Женская камера откликнулась разноголосьем:
— Всякие есть. — А молоденькие, это со скольки? — Целку не желаете? У нашей Фроси целка из жести. — Сыночек, мне всего семьдесять, но я еще крепкая. — Я девчонка молодая, у меня пизда тугая.
Уверенный голос перебил девчоночий галдеж:
— А выпить будет?
— Ты старшая, что ли? — спросил Верт.
— Ну, я. Что предлагаешь-то, и чего хочешь?
— Сама знаешь. Мне для кореша. Водяру сейчас пришлю тебе до хаты.
— А я девчонку пришлю, гони дубака. А может, сам хочешь? Для тебя я и сама бы расстаралась.
— Ты же меня не знаешь.
— Пахана по голосу чую.
— Спасибо на добром слове, ласточка. Дорога длинная, повидаемся. А сейчас принимай посыляку.
Верт передал конвойному какую-то вещичку и сказал резко:
— В женскую хату передай три бутылки водки и жратвы. Девчонку выводи вместе с моим человеком.
Дормидон Исаакович спрыгнул вниз. Сердце его билось, как у кролика. Загремели засовы и профессора провели коридором в туалет, шепнув, что в его распоряжении десять минут, "а то начальника может прибегать — бальшой шум делать может".

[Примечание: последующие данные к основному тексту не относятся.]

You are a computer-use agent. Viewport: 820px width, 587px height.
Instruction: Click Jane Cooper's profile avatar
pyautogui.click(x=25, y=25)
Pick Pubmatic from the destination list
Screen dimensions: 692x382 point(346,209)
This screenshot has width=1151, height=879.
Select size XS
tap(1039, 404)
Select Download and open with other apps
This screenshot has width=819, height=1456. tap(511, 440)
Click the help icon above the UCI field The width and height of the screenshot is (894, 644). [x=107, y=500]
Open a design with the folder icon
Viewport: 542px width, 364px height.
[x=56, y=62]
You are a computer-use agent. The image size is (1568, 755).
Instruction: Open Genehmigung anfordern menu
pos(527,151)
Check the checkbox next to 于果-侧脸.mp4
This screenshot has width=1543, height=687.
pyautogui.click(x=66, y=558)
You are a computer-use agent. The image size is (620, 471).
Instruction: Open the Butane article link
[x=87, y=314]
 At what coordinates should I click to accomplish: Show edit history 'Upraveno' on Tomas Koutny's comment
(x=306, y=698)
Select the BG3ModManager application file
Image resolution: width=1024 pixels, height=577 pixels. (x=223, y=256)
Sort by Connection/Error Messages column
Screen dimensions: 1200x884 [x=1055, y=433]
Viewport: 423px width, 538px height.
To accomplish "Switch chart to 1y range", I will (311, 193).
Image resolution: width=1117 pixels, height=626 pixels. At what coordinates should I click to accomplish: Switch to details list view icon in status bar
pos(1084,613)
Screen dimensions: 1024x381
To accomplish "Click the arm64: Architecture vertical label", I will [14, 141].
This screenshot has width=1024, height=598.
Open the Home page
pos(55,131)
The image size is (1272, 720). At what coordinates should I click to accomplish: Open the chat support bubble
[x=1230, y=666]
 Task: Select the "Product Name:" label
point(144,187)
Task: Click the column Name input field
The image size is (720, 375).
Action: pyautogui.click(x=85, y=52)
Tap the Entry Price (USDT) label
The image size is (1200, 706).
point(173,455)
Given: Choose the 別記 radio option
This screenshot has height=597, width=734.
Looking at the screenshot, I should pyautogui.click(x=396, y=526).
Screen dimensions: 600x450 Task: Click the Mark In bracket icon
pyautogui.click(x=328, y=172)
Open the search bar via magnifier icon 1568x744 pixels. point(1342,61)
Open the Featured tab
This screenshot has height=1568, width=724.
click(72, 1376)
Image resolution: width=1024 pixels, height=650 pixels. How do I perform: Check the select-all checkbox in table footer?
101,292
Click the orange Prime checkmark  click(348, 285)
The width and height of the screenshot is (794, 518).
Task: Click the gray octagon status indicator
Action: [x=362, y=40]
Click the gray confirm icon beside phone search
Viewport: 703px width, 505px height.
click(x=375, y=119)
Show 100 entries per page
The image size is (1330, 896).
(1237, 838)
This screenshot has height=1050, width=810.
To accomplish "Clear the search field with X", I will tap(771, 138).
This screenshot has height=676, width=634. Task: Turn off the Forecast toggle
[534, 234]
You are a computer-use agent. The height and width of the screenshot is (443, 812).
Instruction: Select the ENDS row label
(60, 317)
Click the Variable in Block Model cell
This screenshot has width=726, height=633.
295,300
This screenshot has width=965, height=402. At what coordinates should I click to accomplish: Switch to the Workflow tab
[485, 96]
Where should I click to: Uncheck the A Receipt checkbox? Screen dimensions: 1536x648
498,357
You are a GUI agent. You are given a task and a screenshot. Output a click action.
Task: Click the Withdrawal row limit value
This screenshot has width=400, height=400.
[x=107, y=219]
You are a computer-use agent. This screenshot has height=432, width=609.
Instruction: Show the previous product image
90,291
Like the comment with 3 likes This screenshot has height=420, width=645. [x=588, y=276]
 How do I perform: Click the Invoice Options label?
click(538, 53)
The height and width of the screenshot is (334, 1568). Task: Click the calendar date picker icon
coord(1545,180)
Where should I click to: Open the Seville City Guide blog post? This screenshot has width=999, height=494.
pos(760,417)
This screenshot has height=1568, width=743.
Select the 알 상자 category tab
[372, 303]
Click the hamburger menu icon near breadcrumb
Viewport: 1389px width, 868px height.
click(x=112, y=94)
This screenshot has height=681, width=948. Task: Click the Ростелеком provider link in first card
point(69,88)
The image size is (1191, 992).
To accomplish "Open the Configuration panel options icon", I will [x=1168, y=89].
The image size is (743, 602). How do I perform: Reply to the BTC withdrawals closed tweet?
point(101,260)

Не успел почтенный доктор наук войти в маленькую комнатку, как цепкие руки схватили его, подтягивая к чему-то потному, рыхлому, колышущемуся.
— Скорей, миленький, хорошенький мой, да какой же ты робкий, ну быстрей, что ли, падла ты моя бацильная, — горячо шептала женщина, прижимая растерянного ловеласа и торопливо расстегивая ему штаны.
Профессор с трудом отодвинулся, пытаясь разглядеть прекрасную Джульетту, приобретенную за три бутылки водки. Глазам уголовного Ромео предстала здоровенная бабища преклонного возраста с суровым лицом, густо побитым оспой. То рыхлое, к чему прижимали профессора, было ее молочными железами гигантских размеров и колыхалось на уровне пупка.
— Не смотри, миленький ты мой, — продолжала шептать тюремная обольстительница, цепко подтягивая ученого к себе, — люби меня скорей, сучара противная, я самая сисястая в хате, меня многие любят.
Профессор рванулся и зацепился лодыжкой за унитаз. Спущенные проворной Джульеттой брюки помешали ему сохранить равновесие, он полуупал-полуповис в тесном пространстве сортира, увлекая на себя даму сердца. Последние зачатки желания испарились. И лязг ключа в двери прозвучал для профессора желанной музыкой освобождения. Он кинулся под защиту смуглого охранника с живостью цыпленка, упорхающего от грозных когтей коршуна и помчался по коридору к родному купе. Вслед ему неслись изумительные в этимологическом отношении проклятия обманутой Джульетты.